Scenario Which to trust Reason
Suggestion matches history Either — they agree The standard formula and the bowler's experience point to the same value — high confidence
Suggestion differs slightly from history History, with investigation Check whether measurements have changed — a different measurement may legitimately produce a different suggestion
Suggestion differs significantly from history History, unless there is a specific reason to change The bowler has been fitted and has bowled with the historical values — they are proven for this bowler
Bowler reports the historical values have not been working Suggestion as a starting point for adjustment The history is a baseline to move away from — the suggestion provides a reference direction
New bowler, no history Suggestion No alternative baseline exists — the standard formula is the best available starting point

🔌 Auto-Suggestions and Arsenal Plus

With Arsenal Plus active, the suggestion system is supplemented by layout recommendations based on the bowler's PAP and the ball's core specifications — see section 7.1.5 for full guidance on the Suggested Layouts feature.
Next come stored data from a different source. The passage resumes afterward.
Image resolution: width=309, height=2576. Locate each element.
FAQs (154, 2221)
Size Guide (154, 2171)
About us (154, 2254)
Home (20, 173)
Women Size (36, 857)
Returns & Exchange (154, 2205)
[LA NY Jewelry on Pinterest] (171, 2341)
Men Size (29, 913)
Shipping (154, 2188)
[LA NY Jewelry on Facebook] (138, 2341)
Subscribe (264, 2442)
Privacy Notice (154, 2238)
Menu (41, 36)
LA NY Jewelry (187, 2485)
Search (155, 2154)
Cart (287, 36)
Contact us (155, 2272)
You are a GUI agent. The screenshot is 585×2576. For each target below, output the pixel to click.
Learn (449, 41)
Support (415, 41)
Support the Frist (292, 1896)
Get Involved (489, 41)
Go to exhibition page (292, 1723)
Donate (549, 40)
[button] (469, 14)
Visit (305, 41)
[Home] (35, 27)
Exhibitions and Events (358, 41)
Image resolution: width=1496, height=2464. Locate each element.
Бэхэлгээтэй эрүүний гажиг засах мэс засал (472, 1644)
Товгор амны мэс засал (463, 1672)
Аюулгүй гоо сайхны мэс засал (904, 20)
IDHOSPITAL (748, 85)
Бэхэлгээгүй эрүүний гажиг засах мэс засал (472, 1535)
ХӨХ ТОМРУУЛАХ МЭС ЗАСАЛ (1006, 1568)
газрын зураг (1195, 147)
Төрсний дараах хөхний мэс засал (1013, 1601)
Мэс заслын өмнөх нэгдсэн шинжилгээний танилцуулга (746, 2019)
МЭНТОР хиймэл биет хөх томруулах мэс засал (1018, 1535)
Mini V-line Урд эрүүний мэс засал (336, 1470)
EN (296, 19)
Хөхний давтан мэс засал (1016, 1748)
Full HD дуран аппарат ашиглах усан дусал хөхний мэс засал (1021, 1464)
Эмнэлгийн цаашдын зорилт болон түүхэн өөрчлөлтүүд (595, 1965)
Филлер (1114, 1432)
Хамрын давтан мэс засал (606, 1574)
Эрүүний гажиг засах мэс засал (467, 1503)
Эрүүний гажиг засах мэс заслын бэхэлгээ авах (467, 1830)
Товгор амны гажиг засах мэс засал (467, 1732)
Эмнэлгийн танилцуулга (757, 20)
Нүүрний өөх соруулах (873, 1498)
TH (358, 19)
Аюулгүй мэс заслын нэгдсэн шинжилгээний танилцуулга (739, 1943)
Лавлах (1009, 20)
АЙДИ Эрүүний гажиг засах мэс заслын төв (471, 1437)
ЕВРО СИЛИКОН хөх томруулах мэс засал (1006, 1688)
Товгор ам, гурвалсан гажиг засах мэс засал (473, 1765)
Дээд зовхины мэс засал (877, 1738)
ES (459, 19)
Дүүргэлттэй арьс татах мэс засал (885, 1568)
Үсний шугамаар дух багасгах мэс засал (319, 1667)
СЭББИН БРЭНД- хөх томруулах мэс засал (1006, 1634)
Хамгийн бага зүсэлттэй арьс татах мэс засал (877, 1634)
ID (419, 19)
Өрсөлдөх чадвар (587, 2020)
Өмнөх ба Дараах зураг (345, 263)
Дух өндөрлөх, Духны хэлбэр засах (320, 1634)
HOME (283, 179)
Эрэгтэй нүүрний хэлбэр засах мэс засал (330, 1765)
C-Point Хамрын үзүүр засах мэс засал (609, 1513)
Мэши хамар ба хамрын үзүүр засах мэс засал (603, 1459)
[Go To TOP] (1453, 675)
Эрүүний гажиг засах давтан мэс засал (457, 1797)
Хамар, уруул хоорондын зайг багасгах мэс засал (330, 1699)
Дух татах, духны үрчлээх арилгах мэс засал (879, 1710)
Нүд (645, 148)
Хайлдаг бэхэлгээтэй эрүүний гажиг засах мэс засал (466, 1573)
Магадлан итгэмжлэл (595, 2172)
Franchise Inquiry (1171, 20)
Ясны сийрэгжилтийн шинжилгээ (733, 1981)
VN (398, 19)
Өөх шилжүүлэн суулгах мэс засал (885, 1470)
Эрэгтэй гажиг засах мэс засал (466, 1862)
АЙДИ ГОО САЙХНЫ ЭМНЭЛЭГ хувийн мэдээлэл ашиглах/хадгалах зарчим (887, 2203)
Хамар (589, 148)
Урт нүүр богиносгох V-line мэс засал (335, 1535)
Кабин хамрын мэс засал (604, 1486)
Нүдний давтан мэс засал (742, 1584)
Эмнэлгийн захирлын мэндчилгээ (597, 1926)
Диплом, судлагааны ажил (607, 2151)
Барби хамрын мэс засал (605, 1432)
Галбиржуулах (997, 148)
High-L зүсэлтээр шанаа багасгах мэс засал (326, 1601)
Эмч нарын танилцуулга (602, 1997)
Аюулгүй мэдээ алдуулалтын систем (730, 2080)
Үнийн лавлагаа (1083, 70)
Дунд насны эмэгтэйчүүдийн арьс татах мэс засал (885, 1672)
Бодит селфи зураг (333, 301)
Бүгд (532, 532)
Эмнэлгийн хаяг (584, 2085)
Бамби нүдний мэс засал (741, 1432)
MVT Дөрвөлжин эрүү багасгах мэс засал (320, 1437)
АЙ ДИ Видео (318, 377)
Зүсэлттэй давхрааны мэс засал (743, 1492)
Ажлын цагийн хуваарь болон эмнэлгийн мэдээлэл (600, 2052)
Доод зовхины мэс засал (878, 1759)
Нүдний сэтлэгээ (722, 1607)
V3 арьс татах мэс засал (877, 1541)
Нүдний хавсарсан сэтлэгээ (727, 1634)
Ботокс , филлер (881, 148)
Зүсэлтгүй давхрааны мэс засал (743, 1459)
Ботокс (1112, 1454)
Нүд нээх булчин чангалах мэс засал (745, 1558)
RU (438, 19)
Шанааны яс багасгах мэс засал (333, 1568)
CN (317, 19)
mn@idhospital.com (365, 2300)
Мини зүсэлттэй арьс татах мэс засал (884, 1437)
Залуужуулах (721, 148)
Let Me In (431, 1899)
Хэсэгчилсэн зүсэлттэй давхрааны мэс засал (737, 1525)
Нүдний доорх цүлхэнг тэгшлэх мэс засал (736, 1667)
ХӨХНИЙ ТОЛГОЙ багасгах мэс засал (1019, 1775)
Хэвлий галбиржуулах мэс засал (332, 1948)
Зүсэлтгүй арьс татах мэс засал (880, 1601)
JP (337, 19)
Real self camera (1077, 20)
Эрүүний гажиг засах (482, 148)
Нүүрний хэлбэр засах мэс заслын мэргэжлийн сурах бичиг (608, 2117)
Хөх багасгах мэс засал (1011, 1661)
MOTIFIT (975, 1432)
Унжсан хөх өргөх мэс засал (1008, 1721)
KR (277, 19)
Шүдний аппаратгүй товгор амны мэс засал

The two systems are complementary: auto-suggestions handle the grip fit, while Arsenal Plus handles the layout. Both are starting points that benefit from the fitter's evaluation and override where appropriate.

✨ Teaching New Staff to Use Suggestions Well

  • Follow suggestions by default for the first ten fittings — building familiarity with what standard suggestions look like makes deviations recognisable later.
  • After each fitting, compare the accepted suggestions to the finished spec sheet — if overrides were made, discuss why. If suggestions were followed without evaluation, discuss what the fitter would have changed and why.
  • Make the comparison visible — show new staff the IBPSIA reference behind a suggestion so the formula is understood, not just the output.
  • Graduation point — a driller who consistently knows before looking what the suggestion will be for a given measurement set has internalised the standard. At that point, the suggestion has done its job as a teaching tool and becomes a confirmation rather than a guide.

✨ Tip: The most reliable sign that you are using auto-suggestions well is that you rarely need to think about them. A suggestion you glance at, confirm is reasonable, and accept in under a second is the system working as intended. A suggestion that surprises you — one you would not have arrived at yourself — is the system doing its most valuable work: catching a measurement entry error or flagging a combination outside your usual experience. Pay attention to those surprises. They are either corrections or learning moments, and both are worth the two seconds it takes to investigate.